PROBLEM 1:
Reproduce the records verbatim from the line containing "Screen dimensions: 439x247" through the end of the records, both ends included, leaving the pictures out of your answer.

READING TEXT:
******
# Lesson 10 Class Exercises: Supervised Machine Learning

## Get Started
Import the Numpy, Pandas, Matplotlib (matplotlib magic), Seaborn and sklearn packages. 

In [None]:
%matplotlib inline

# Data Management
import numpy as np
import pandas as pd

# Visualization
import seaborn as sns
import matplotlib.pyplot as plt

# Machine learning
from sklearn import model_selection
from sklearn import preprocessing
from sklearn.metrics import accuracy_score
from sklearn.metrics import confusion_matrix
from sklearn.metrics import classification_report
from sklearn.linear_model import LogisticRegression
from sklearn.svm import SVC, LinearSVC
from sklearn.ensemble import RandomForestClassifier
from sklearn.neighbors import KNeighborsClassifier
from sklearn.naive_bayes import GaussianNB
from sklearn.linear_model import Perceptron
from sklearn.linear_model import SGDClassifier
from sklearn.tree import DecisionTreeClassifier
from sklearn.discriminant_analysis import LinearDiscriminantAnalysis
from sklearn.ensemble import RandomForestClassifier

from sklearn.preprocessing import OneHotEncoder

Import the titanic dataset in the `data/titanic_train.csv`

In [None]:
titanic = pd.read_csv('data/titanic_train.csv')
titanic.head()

What columns do we have?
******
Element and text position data
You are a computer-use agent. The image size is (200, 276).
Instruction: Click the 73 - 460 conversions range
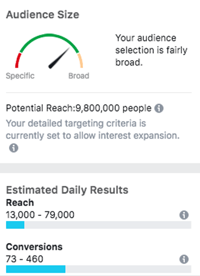coord(25,259)
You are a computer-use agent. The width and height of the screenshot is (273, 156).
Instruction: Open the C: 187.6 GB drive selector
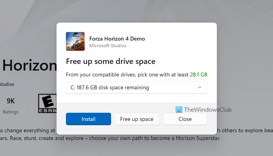tap(137, 87)
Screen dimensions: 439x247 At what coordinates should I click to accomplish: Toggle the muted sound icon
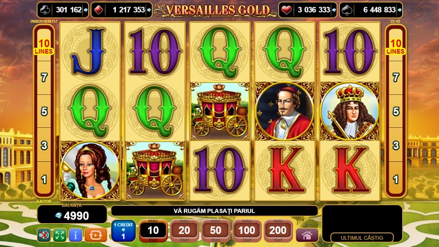click(44, 235)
******
PROBLEM 2:
Name every class that the supervised machine learning exercise imports from sklearn.linear_model.

CORRECT ANSWER 1:
Screen dimensions: 439x247 At what coordinates should I click to accomplish: Toggle the muted sound icon
click(44, 235)

CORRECT ANSWER 2:
LogisticRegression, Perceptron, SGDClassifier